To See the Beauty of the Dance

Lona Warner dancing at weddingHistory
Hula Halau Makanani started in Torrance, California in 1976 with 6 dancers (oddly, all were left handed, including Kumu.) All the lefties learned to use the right hand instead of the left.

The halau began in Kumu’s house and quickly changed to the Torrance Scout Center, where they continue to the present date. By 1979 there were 20 keiki, 10 teens, and 10-12 Adults. The same number of dancers is maintained and new ones are added only when there is an opening.
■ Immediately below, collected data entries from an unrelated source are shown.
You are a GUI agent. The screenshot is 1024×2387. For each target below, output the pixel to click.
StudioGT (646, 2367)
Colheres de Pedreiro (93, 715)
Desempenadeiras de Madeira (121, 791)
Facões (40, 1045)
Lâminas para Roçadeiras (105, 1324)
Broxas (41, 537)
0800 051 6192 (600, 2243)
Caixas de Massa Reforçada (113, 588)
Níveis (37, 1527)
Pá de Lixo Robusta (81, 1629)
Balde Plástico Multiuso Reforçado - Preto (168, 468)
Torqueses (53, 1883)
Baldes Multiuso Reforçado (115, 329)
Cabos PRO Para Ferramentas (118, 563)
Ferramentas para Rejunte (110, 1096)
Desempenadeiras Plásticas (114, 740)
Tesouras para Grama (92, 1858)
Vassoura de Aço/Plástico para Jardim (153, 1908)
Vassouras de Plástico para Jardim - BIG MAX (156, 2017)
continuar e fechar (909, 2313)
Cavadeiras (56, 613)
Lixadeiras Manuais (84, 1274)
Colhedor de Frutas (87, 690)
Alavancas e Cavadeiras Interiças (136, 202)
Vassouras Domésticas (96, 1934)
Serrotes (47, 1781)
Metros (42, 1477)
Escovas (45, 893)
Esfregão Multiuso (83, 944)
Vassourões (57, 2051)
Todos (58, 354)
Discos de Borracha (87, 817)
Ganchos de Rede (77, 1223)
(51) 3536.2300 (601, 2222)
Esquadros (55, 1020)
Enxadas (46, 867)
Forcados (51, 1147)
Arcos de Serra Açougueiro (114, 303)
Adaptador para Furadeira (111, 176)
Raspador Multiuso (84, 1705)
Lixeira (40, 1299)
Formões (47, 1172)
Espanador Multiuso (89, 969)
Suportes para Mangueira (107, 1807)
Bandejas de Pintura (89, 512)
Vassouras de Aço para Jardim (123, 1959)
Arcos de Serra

Classes were for keiki (children) 4 years and up. The teens and adults learned Polynesian dances—Hawaiian, Tahitian, Maori and Samoan.

When Kumu returned to Kailua Kona, she turned over the Torrance Halau to her daughter-Lona Guizar.

Hula Halau Makanani-Kona was started in 2004 at Kumu’s House. When the group became too large it moved to the Kona International Market. This Halau is for adults and Special Olympics athletes.

This was the first halau in Hawaii to welcome people with developmental disabilities into their halau ohana to dance with the non-handicapped dancers in classes and public shows.